La lettura dei consiglieri
Secondo i due esponenti della maggioranza, il passo indietro rappresenta una scelta complessa e non semplice sul piano personale, ma necessaria per garantire serenità al lavoro amministrativo. La decisione, nella loro valutazione, confermerebbe la volontà di salvaguardare il mandato ricevuto dagli elettori e di mantenere distinto il percorso della giunta dalle recenti settimane di confronto pubblico.
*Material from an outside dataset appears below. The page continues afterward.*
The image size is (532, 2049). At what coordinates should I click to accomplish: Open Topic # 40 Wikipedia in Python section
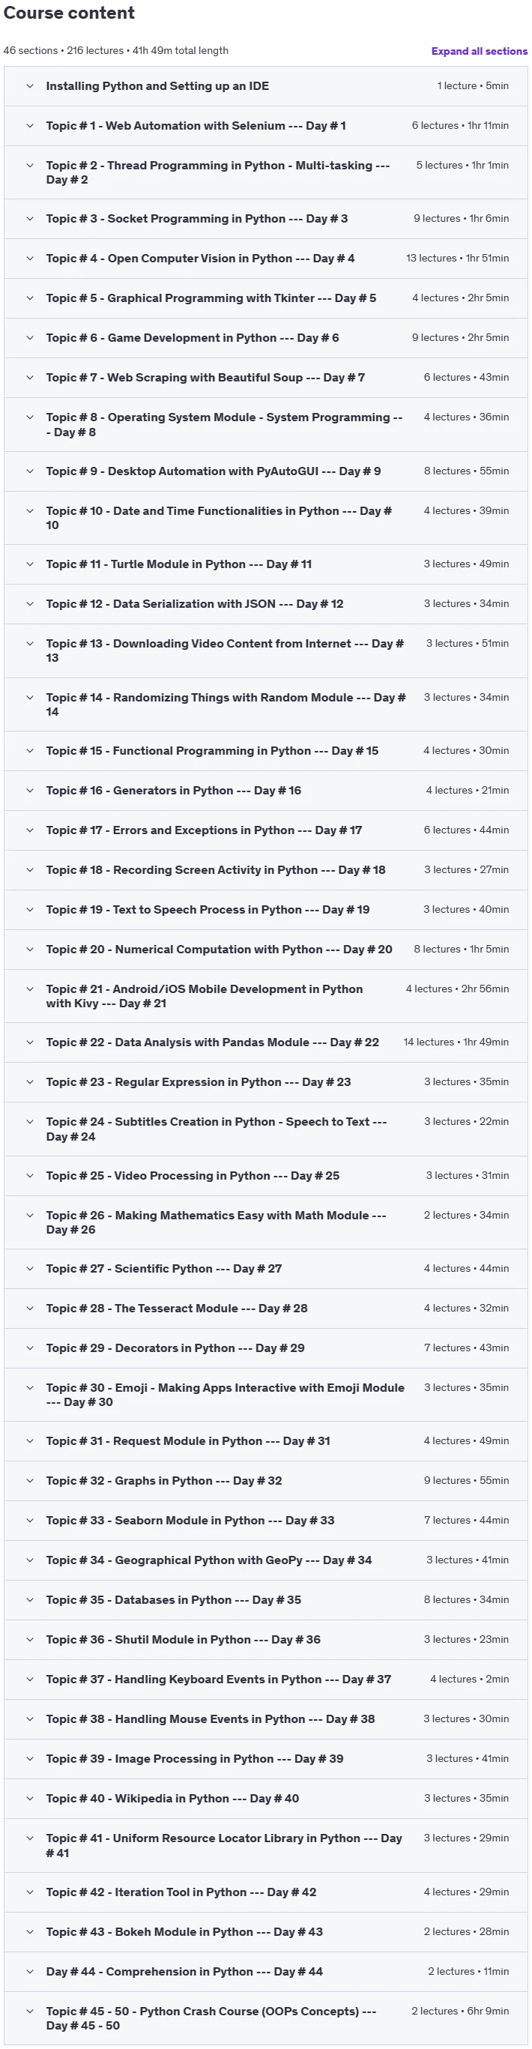[266, 1798]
Ghiglione e Toscano respingono inoltre l’idea che l’attività dell’amministrazione abbia subito rallentamenti a causa della vicenda. La loro posizione è che la scelta di Rasero contribuisca, al contrario, a preservare la continuità dell’azione istituzionale e il regolare lavoro di giunta e consiglio comunale.
Le critiche alla minoranza
Nel loro intervento, i consiglieri prendono le distanze dalle contestazioni avanzate dall’opposizione, definite strumentali e prive di un reale contenuto costruttivo. A loro giudizio, gli esponenti della minoranza avrebbero privilegiato l’attacco politico diretto al sindaco invece di promuovere un confronto orientato al bene della comunità astigiana.
Il gruppo ribadisce quindi la compattezza della maggioranza e il proprio sostegno all’azione dell’amministrazione. Ai vertici dell’istituto di credito viene inoltre riconosciuta l’importanza di preservare l’autonomia e il radicamento locale della banca, considerati elementi centrali per il tessuto economico di Asti. La dichiarazione si conclude con il riconoscimento a Rasero della disponibilità a compiere una rinuncia ritenuta significativa per tutelare le istituzioni.